Work instructions: Using the listing that follows, return every line with the word "paginii".

Provided information:

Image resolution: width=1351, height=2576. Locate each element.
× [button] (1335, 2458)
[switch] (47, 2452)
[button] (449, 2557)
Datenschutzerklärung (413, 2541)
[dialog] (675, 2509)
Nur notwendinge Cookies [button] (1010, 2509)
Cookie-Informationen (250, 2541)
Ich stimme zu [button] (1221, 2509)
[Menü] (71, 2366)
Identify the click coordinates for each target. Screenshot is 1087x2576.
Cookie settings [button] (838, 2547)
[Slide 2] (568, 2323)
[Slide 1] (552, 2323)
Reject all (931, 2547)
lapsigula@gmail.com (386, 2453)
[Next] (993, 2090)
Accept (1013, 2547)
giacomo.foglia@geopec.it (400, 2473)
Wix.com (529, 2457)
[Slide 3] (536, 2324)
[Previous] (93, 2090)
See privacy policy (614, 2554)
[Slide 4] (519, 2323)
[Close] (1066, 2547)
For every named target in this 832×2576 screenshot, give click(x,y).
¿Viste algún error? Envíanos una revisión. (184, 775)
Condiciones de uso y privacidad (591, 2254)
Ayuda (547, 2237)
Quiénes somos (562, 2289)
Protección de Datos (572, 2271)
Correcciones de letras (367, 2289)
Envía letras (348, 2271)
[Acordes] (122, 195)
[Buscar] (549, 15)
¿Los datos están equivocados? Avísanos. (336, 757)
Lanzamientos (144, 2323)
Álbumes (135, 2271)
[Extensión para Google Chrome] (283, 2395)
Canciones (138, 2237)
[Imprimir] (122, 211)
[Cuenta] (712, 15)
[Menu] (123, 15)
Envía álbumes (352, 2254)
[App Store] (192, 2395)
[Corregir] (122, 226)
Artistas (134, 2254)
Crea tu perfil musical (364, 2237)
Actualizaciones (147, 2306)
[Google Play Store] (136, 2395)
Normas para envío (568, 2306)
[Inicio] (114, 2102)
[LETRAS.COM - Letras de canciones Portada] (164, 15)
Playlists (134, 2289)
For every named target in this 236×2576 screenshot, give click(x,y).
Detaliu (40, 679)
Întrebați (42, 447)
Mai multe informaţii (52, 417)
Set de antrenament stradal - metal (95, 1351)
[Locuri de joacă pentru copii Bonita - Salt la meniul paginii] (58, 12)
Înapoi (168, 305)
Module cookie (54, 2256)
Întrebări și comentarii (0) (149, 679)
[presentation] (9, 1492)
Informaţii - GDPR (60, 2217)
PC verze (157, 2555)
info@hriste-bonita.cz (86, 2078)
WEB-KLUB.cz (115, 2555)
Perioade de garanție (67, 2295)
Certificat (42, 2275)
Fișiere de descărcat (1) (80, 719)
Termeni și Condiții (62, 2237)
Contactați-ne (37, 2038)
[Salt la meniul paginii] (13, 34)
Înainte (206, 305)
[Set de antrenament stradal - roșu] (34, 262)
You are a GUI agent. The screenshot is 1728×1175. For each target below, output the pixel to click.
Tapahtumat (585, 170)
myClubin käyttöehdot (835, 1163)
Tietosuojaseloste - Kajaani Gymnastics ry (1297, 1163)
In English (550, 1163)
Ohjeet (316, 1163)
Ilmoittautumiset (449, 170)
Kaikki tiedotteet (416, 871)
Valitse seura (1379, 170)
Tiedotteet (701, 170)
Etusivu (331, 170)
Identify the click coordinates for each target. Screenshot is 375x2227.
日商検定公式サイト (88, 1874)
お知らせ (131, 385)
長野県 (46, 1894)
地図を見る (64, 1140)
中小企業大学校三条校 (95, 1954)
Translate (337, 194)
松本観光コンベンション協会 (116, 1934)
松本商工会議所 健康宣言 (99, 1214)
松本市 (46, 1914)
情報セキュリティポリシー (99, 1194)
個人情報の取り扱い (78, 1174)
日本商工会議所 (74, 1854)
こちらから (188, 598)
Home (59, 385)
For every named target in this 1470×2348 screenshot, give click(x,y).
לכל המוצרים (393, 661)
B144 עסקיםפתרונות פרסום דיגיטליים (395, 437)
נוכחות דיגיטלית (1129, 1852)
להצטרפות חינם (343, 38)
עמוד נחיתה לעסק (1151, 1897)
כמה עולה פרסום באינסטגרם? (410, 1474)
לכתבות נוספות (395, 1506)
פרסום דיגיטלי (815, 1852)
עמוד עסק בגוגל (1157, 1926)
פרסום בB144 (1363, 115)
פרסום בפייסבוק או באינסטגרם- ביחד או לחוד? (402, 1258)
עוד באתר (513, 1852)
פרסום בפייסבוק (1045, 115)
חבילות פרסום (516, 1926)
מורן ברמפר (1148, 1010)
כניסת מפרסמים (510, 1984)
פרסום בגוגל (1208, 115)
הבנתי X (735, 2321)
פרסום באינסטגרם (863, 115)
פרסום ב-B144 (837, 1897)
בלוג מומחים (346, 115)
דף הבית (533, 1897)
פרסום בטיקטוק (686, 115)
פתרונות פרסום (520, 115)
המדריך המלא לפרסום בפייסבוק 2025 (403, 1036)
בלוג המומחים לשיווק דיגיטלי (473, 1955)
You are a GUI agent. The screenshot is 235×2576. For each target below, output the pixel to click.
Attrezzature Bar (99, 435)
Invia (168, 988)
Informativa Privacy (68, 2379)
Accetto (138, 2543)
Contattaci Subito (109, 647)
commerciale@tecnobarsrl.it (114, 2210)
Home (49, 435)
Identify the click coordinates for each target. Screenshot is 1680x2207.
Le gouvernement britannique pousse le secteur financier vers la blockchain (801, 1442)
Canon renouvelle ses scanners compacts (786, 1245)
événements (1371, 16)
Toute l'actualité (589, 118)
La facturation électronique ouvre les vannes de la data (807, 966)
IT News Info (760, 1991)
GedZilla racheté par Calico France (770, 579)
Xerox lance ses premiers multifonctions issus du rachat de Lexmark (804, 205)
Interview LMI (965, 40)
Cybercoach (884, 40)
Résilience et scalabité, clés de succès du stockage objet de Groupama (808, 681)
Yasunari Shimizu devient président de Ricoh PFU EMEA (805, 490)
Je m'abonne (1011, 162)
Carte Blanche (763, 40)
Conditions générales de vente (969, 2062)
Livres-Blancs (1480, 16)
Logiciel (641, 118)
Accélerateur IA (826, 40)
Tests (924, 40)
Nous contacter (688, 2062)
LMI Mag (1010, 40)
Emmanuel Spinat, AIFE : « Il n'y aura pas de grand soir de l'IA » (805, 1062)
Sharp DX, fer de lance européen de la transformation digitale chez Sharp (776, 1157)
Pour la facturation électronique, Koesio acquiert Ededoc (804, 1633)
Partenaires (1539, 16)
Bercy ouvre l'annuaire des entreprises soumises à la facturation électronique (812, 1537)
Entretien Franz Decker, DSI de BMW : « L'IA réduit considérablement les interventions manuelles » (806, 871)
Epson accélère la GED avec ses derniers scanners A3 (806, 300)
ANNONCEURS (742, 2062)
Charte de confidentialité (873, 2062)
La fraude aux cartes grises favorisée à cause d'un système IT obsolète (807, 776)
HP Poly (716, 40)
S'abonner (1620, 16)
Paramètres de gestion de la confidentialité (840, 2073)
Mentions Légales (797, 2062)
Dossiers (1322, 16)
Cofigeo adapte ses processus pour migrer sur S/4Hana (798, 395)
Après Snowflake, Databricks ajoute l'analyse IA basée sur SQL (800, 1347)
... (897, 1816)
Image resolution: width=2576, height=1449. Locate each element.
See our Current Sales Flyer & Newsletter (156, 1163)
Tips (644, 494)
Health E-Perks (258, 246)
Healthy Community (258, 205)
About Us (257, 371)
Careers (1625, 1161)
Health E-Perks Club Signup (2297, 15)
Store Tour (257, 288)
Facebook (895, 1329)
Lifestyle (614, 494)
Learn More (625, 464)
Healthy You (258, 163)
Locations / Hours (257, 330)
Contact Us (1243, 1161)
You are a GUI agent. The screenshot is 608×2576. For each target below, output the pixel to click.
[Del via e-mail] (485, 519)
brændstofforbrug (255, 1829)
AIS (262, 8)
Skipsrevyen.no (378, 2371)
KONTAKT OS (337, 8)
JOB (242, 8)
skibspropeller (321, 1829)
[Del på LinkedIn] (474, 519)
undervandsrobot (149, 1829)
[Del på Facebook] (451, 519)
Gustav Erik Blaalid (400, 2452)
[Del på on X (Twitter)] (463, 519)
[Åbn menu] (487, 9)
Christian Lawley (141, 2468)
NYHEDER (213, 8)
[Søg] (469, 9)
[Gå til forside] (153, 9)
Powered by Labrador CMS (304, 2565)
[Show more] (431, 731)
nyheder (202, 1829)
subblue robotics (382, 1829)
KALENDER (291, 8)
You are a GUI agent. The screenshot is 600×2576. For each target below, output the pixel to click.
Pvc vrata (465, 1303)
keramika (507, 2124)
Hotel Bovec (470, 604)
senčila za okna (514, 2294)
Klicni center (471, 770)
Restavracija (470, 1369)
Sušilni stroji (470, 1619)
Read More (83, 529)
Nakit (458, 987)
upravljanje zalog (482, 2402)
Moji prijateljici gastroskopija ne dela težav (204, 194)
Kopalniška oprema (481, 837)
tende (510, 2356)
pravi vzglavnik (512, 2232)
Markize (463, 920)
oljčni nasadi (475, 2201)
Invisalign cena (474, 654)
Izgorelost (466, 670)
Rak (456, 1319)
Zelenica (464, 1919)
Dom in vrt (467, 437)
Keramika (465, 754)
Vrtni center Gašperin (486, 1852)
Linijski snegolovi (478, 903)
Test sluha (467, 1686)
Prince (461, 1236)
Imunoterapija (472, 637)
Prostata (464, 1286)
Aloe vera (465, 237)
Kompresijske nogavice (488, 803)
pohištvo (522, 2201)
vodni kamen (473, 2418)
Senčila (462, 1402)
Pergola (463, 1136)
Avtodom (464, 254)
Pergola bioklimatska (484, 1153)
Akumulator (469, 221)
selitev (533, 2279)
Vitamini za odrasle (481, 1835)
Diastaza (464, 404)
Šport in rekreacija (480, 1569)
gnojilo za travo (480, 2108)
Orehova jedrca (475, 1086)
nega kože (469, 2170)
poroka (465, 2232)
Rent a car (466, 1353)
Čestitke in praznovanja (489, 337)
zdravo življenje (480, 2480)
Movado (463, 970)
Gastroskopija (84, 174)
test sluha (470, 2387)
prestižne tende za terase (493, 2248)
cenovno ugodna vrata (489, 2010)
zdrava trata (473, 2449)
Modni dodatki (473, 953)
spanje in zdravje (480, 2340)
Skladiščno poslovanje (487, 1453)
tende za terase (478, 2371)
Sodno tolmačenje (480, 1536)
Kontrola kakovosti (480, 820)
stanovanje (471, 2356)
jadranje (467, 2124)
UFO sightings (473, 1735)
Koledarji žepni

Your response:
[Locuri de joacă pentru copii Bonita - Salt la meniul paginii] (58, 12)
[Salt la meniul paginii] (13, 34)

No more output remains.